Rows showing where targets appear:
##########

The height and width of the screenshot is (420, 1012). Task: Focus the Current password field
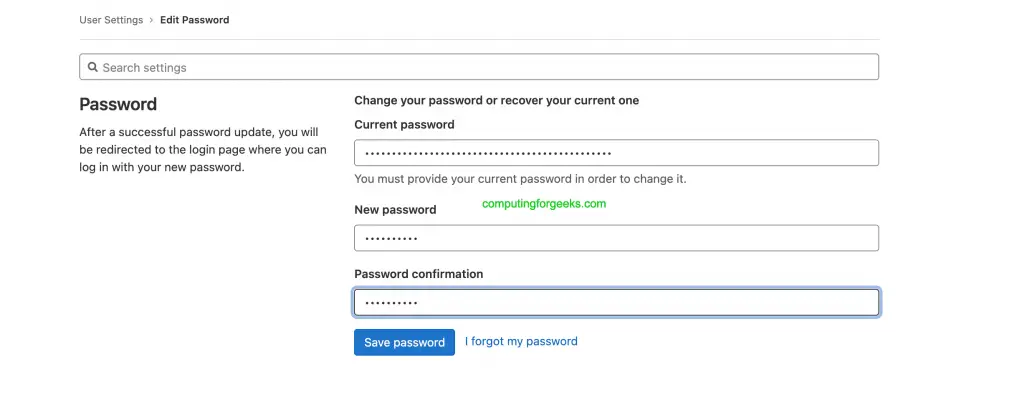click(616, 153)
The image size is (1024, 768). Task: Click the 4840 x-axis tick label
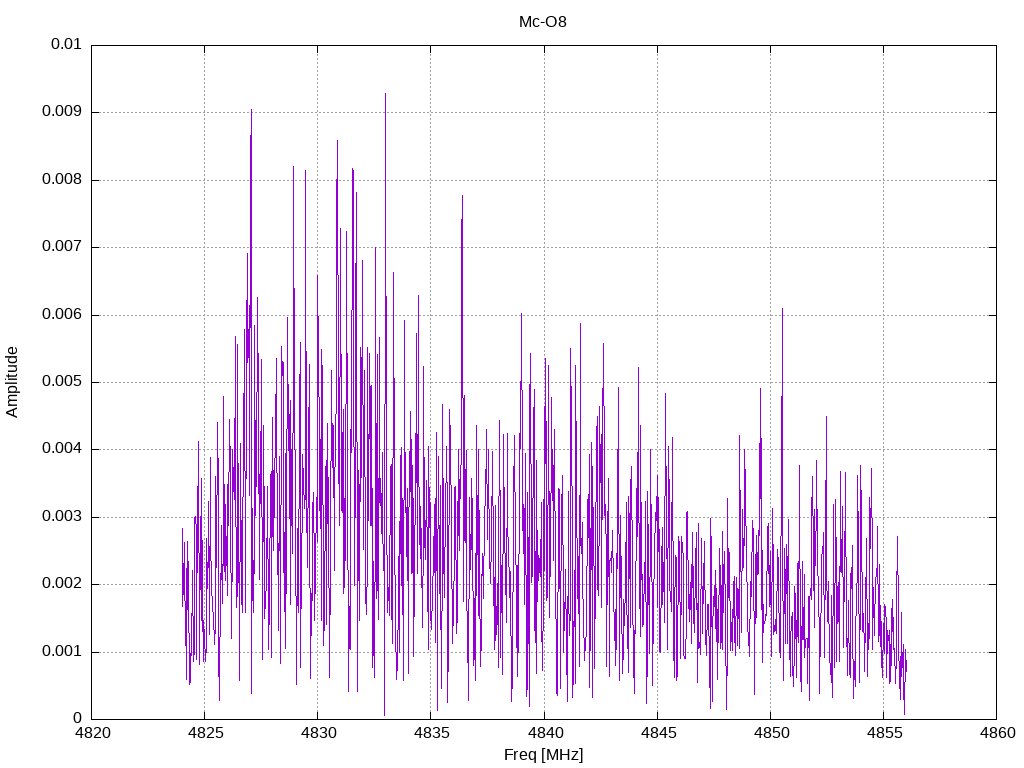pyautogui.click(x=545, y=733)
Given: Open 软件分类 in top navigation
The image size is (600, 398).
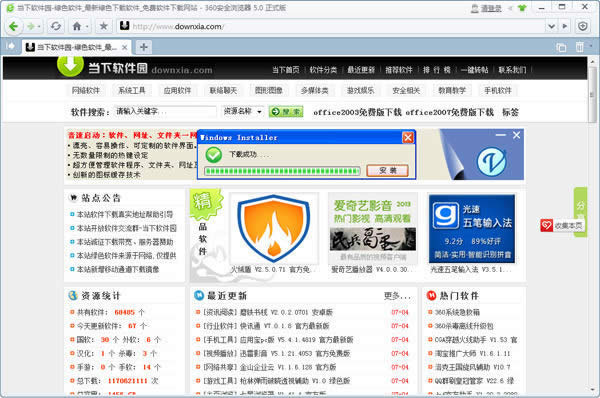Looking at the screenshot, I should click(x=323, y=70).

##########

Problem = Quote every one of the records above word for word, omitting the pictures from your answer.

The response =
The height and width of the screenshot is (420, 1012). Task: Focus the Current password field
click(616, 153)
The image size is (1024, 768). Task: Click the 4840 x-axis tick label
pyautogui.click(x=545, y=733)
Given: Open 软件分类 in top navigation
The image size is (600, 398).
Looking at the screenshot, I should click(x=323, y=70).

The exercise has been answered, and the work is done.